Lesion Activity Recovery. Maximum and averaged activities in the added lesions after motion correction using the respective values of α and β. Generally, addition of PET (moderately increasing values of β) lead to a better recovery of the activity.

Discussion

Using the joint registration approach, local improvements are observable. For the heart, the lungs, and the lesions (lungs and liver), improvements in terms of registration error (AEE) are achieved. In particular the lesions in the lungs show a large reduction in registration error when PET data are added to the registration. For the liver region, an increase of the AEE is observable. For the area of the lesion added to the liver, though, the AEE is decreased. With the exception of the liver region in toto, those regions that exhibit tracer uptake in PET seem to contribute to a better motion estimation result. Correlation of PET data is improved if PET data is added to the registration, indicating a benefit. Additionally, the lower registration error leads to a slightly better recovery of the activity in the lesions. Globally, a slight increase of the AEE is observable with increasing values of β.

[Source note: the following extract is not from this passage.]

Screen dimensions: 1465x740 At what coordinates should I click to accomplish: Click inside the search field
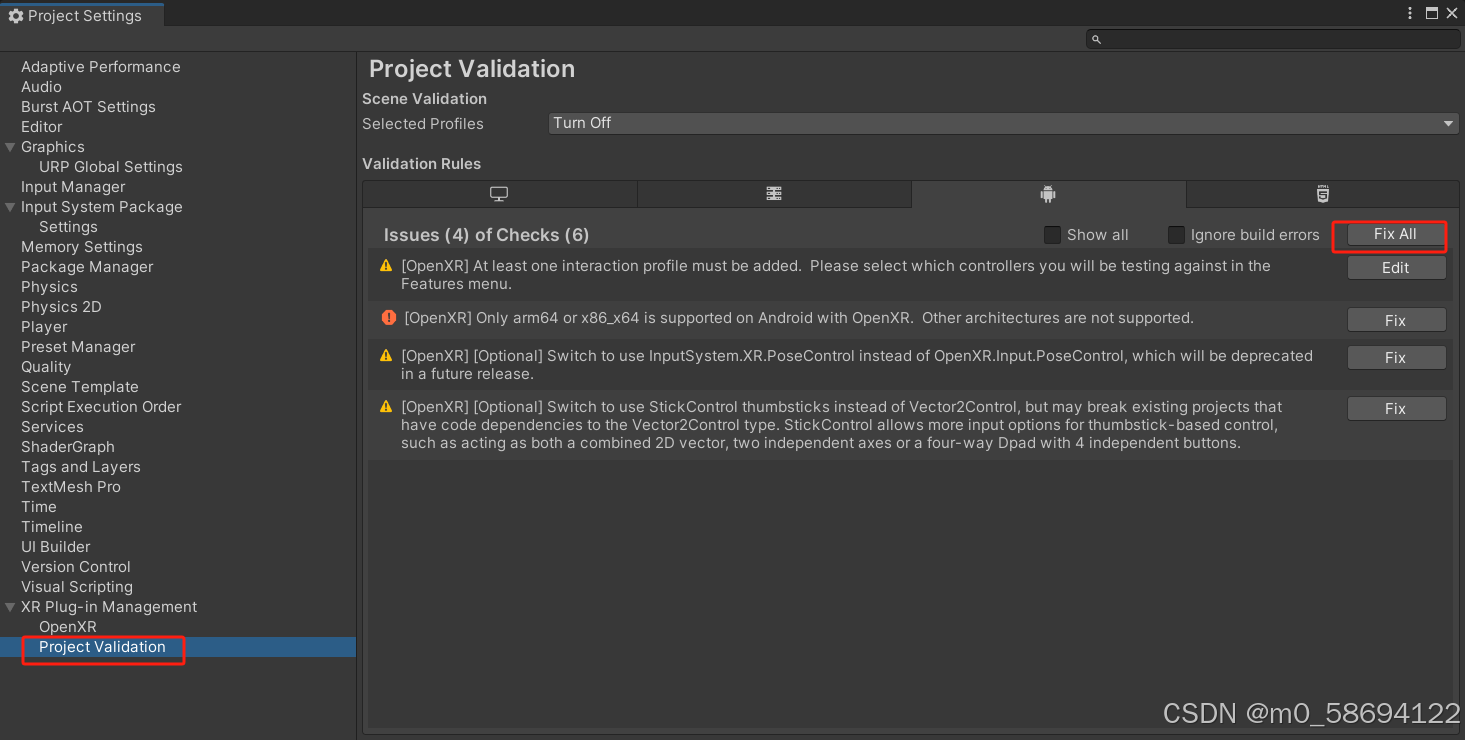coord(1270,38)
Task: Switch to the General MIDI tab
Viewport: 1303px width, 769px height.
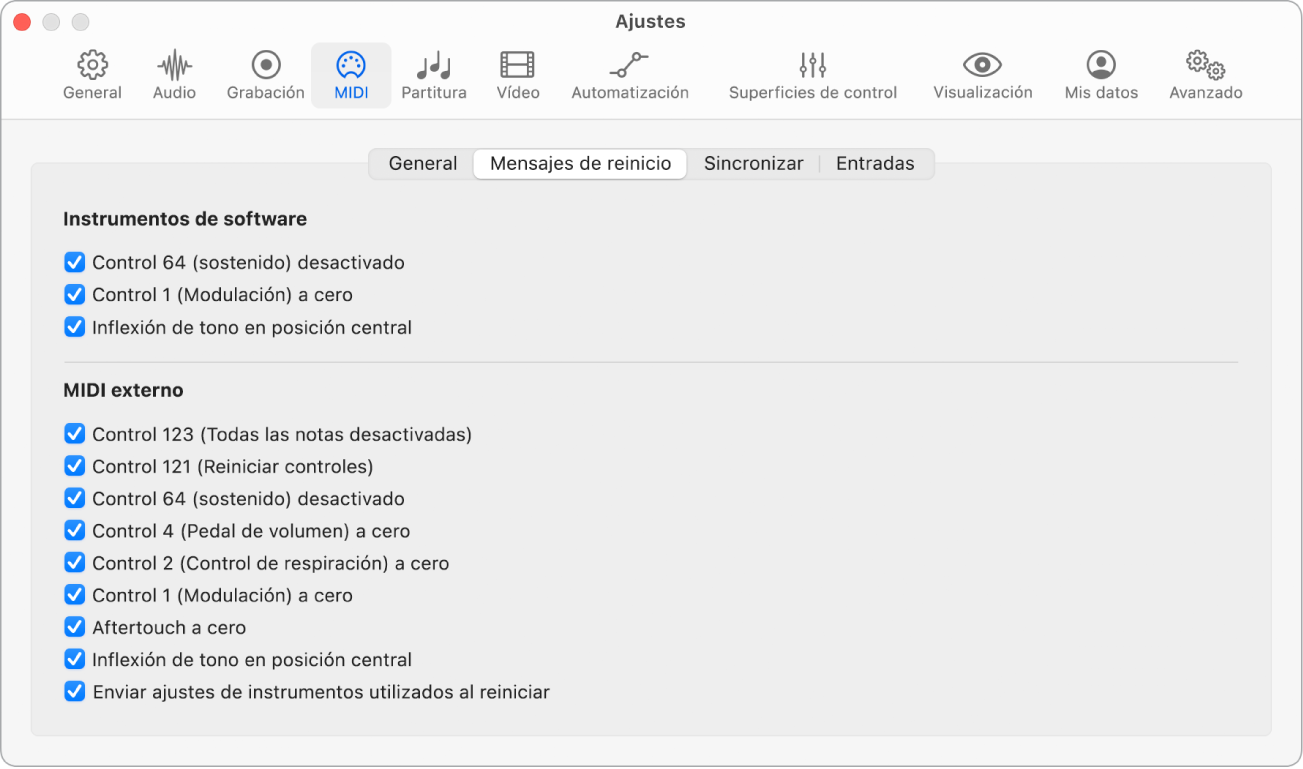Action: click(x=422, y=163)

The results presented here indicate that a benefit of using motion information from both modalities, MR and PET, is achievable. Certainly, the extent of the benefit will depend on many factors, with one major factor being the image quality of the two image modalities. The amount of remaining motion-induced blurring within the individual MR and PET gates will certainly limit the precision to which motion can be estimated. The extent to which PET can contribute will as well depend on the image quality, determined by factors like, e.g., type of injected tracer, injected dose, tracer uptake, and acquisition time. The phantom data used here does not contain artifacts other than noise. Particularly, we did not simulate motion artifacts which are likely to occur during MR acquisitions.

Conclusion

We have presented a joint registration functional that makes use of motion information derived from PET and MR data simultaneously. In this approach, motion information from both modalities is used. We demonstrated that the proposed method leads to a lower local registration error and better recovery of lesion activity, thus using information from both modalities simultaneously is beneficial regarding motion correction. As a result, clinical scenarios involving lesion quantification might in particular benefit from the proposed method.

In future work, we will evaluate our approach for a broader range of data, including cardiac motion. This will include the addition of mass-preservation [6]. Certainly, the phantom data used in this work does only approximate reality. Thus, we will evaluate the proposed approach on real phantom data.